My First Encounter with Racism.
My first known encounter of racism was at Satilla Marsh Elementary School. I was in the 5th grade and 10 years old. A group of Black students and I were written up and damn near suspended for “bullying and beating up” a white male student on the playground. This never happened. The white boy made it up.
Prior to this I had never been written up in my entire elementary school career. I had always excelled. Always the only 1 or 2 of a few Black kids in predominantly white schools in the “gifted” classes, whatever that means….I realized years later that white folks liked to make me not like the “other negroes” and a token to access their unobtainable privilege.
But the thing is—I have never wanted to be othered, special or unique. I have always tried to fit in. To purposely make myself small and shrink to not be seen. By 10, I’d already had enough of being that multi-racial, fat, smart girl.

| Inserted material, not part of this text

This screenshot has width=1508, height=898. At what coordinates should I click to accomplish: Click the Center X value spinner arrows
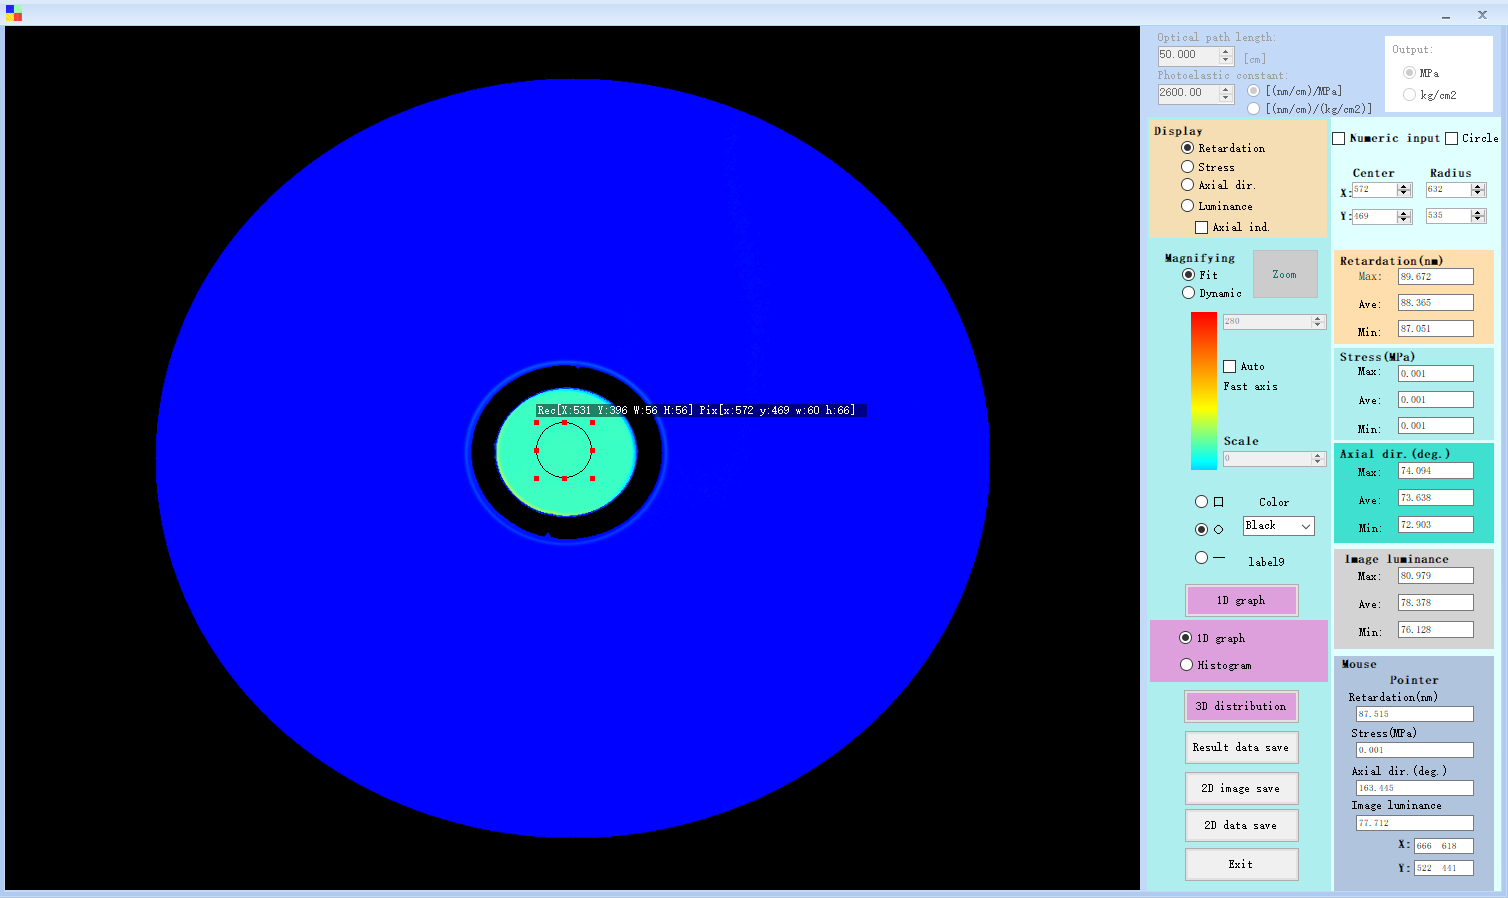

My mama and sister pointed out something to me today that I’ve been sitting with the last couple of hours. “Did you know your mouth twists up when you’re trying to talk white?” my mama said. “Yeah go back and look at cho lives” laughed my sister. My mama said that when I was in kindergarten I had learned to blend so well with white people that she would go to PTAs and wouldn’t even recognize me amongst a sea of white children, she would go in these settings and couldn’t even recognize the sound of her child’s voice.
How do you learn to contort yourself at 5?
To survive in white spaces at 5. To not see yourself reflected in an American history book until the fourth grade. And even then in a thick textbook only take up a 3 sentence paragraph.
How do you find resolve with that?
To intentionally seek out yourself and create Black spaces that smell, look and sound like you. You devour and create your own history notebook of Jet, Ebony, Right On and hundreds of pages from history.com
How do you at 22, leave an internship everyday at the FL State Attorney’s Office with your mouth hurting from trying to slowly morph words from a language and sound that feels unfamiliar to you?
How do you unlearn all that?
TBH, some of it you don’t, some of it’s so deep ingrained in parts of yourself it leaves a stain on your DNA. Some of it is a pattern you don’t even realize you’re doing anymore.
Over the last seven years I’ve intentionally learned to trust the sound of my inner voice.
It soothes, calls and challenges me in my discomfort.
Dear white folks-I know that knowing all Black Lives Matter is an unfamiliar territory and sound for you. But, it’s an act of necessary silence. Necessary bending. Necessary contortion. And a purposeful call to listen to the Black voices that have been trained to do this for you.
I promise you, if you sit still in this sound and resist it not, it will awaken you from the discomfort you are surely to learn.
Roxane George
Dominique, your voice is so uniquely your own. So strong, and clear, speaking with truth and integrity. I hate what was done to you and am so grateful for who you are. Thank you for the opportunity to listen and know that you inspire me to act even or especially when it is uncomfortable.
LaTanya
Dominique, you expressed the act most if not every American child of any visible amount of African American descent has felt growing up in The United States of America. Trying to act and sound like the majority to blend in, sometime subconsciously. WOW! The form of racism I experienced was Internalized racism from kids that looked like me because I looked like them didn’t sound like them. Even more confusing looking back as an adult is the fact that I was being myself. ❤️
soulworkrx
Yes—racism is pervasive that way and intertwines us. What an opportunity now to hone your own voice!